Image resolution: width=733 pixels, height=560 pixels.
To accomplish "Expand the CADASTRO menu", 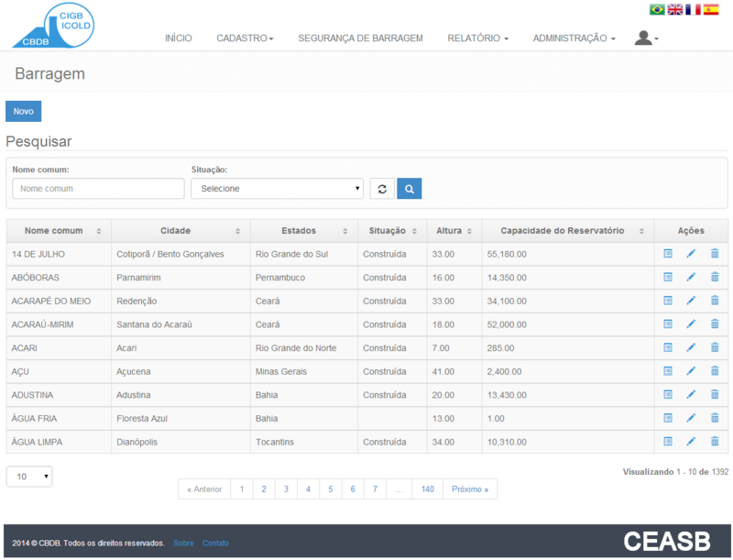I will (245, 38).
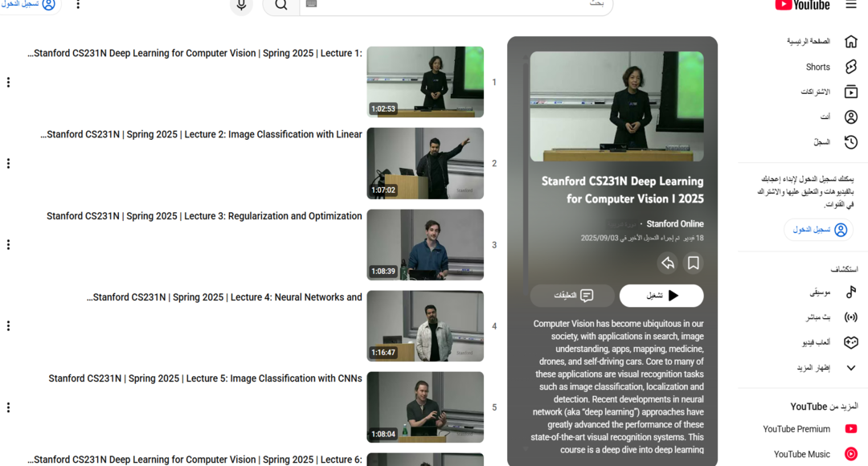Save playlist with the bookmark icon
The width and height of the screenshot is (868, 466).
point(693,263)
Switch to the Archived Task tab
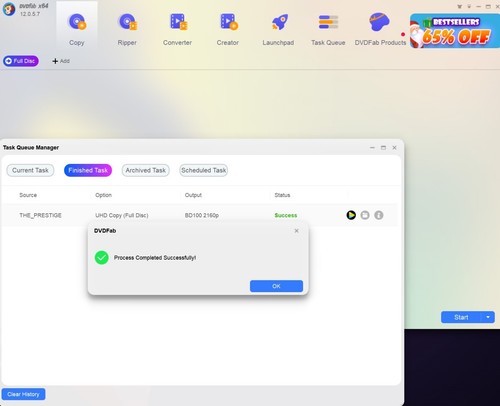The height and width of the screenshot is (406, 500). (146, 170)
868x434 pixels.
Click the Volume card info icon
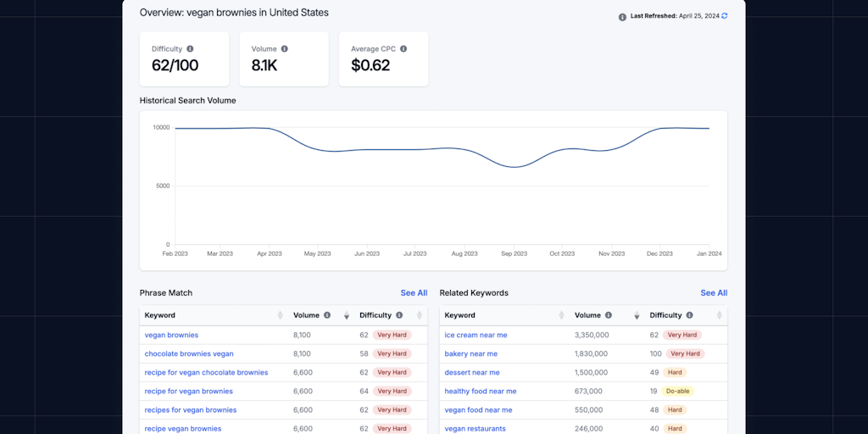coord(284,49)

Work order:
Only the lines containing the string "pixels" are needed; pull them out of the records.

Solution:
Image resolution: width=733 pixels, height=560 pixels.
868x434 pixels.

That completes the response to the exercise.